Macros: What They Are, and Why They’re Important

macronutrients meal prep

By M. Neophytou March 26, 2019

All diets have one thing in common: they all restrict caloric intake. But are all calories created equally?  

We have all heard the term “you are what you eat” and much of this is determined by your macronutrient intake.  Macros, or macronutrients, are the nutrient groups your body uses for energy. This means they are the nutrient groups which contain calories.  

There are three main macronutrients: fat, carbohydrates (known in the gym as carbs), and protein.  So, what is the difference between each?

Carbs and protein both have 4 calories per gram, while fat has 9 calories per gram. This means it is much easier to overeat fat as opposed to protein or carbs. This is why people who diet on salad often end up gaining weight.  Each tablespoon of dressing is often the same amount of calories as a large portion of bread and most people drench their salad in dressing.


Protein is the building block of tissues in your body.  Protein is essential for recovery from workouts and keeping your muscle tissue during a diet.  Protein can be found in the highest volumes in meats. Not all proteins are created equal, but some of the best sources include eggs, poultry, and seafood.

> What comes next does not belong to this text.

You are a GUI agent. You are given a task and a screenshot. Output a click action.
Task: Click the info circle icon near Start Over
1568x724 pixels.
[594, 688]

Fat is essential for brain development; fat stores energy, insulates us, and protects our vital organs.  Over-consumption of fat will quickly lead to fat gain. High volumes of fat are found in foods like oils, avocado, egg yolk, cheese, and nuts.

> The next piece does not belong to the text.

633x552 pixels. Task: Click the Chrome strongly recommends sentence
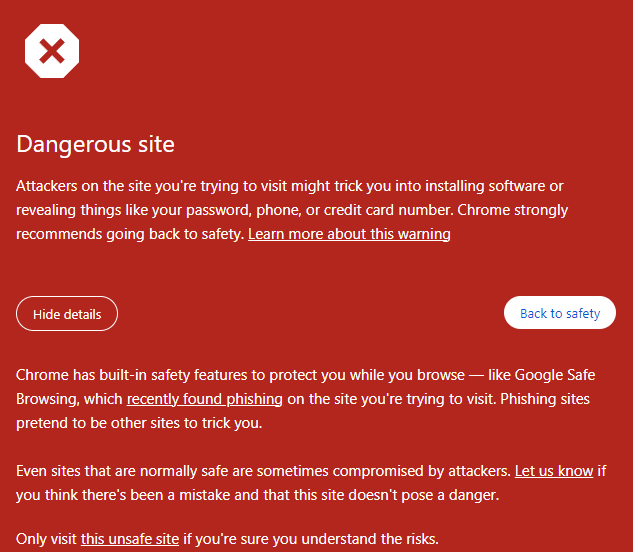(x=292, y=222)
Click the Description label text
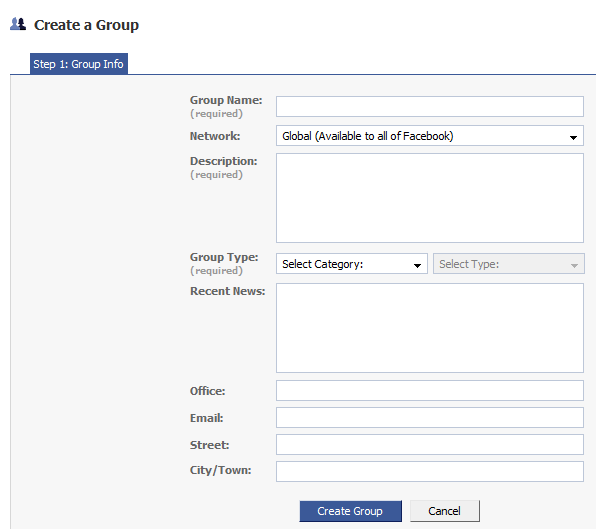This screenshot has height=529, width=596. pyautogui.click(x=224, y=161)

Carbohydrates are the body’s most accessible energy source.  Upon consumption, carbs are digested and enter the bloodstream as sugar. The sugar is then shuttled into your cells as an energy source.  Foods like grains, vegetables, fruits, and milk. Lactose is a carbohydrate.

Key Takeaways

All three macronutrient groups are essential for peak performance.  The macronutrient breakdown you choose for your diet will determine your energy levels and how much muscle you retain. Make sure to measure fat strictly when dieting by using measuring spoons or a food scale.